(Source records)
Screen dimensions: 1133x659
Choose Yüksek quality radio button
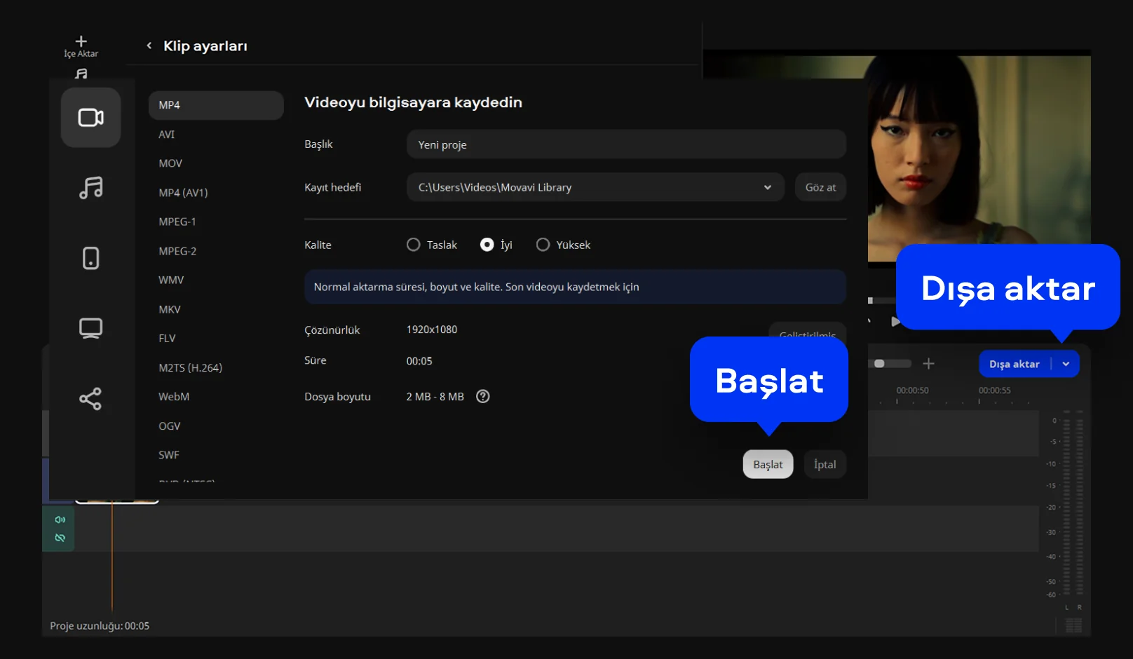(x=543, y=245)
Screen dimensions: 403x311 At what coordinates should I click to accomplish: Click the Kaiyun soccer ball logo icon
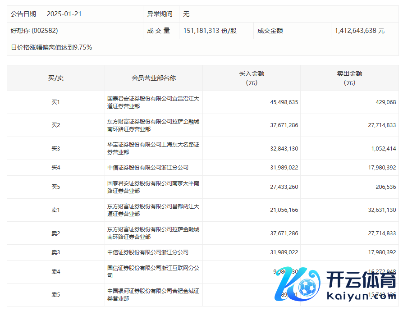tap(307, 287)
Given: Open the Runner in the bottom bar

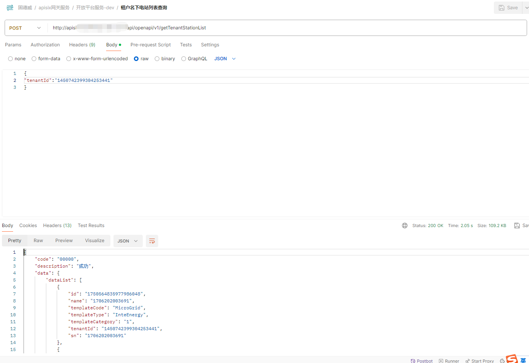Looking at the screenshot, I should point(449,361).
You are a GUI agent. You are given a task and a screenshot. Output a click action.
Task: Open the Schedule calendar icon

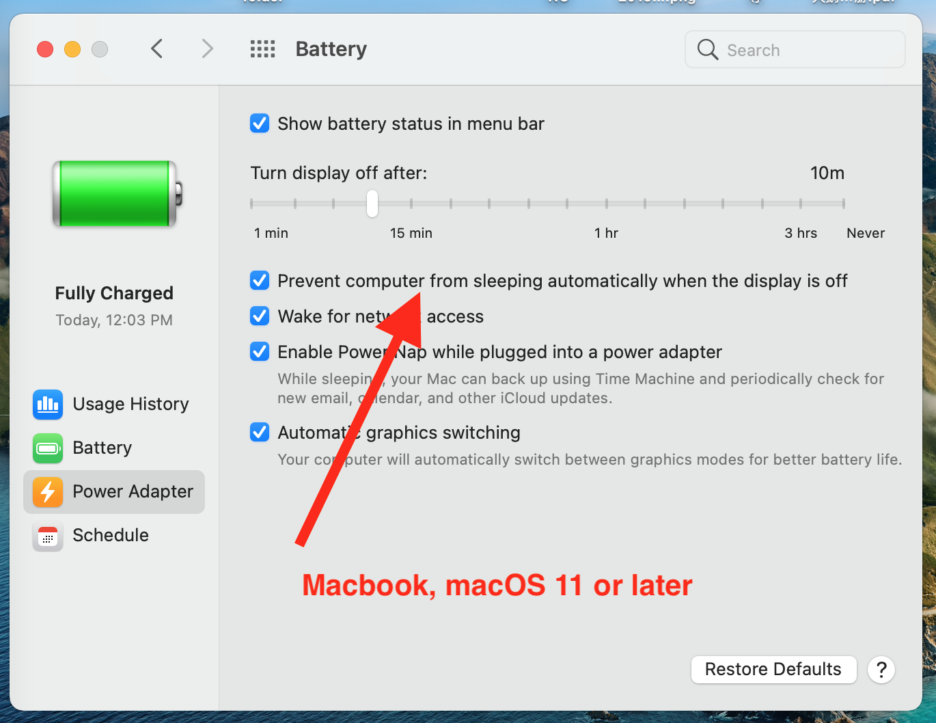pos(48,536)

Exercise goal =>
Your copy should hold only the lines running from the one that contains "Given: Open the Runner in the bottom bar" through the final line of the data; transcribe them exactly, both ends included, and leave pictures out.

Reply =>
Given: Open the Runner in the bottom bar

Looking at the screenshot, I should point(449,361).
You are a GUI agent. You are given a task and a screenshot. Output a click action.
Task: Open the Schedule calendar icon

pos(48,536)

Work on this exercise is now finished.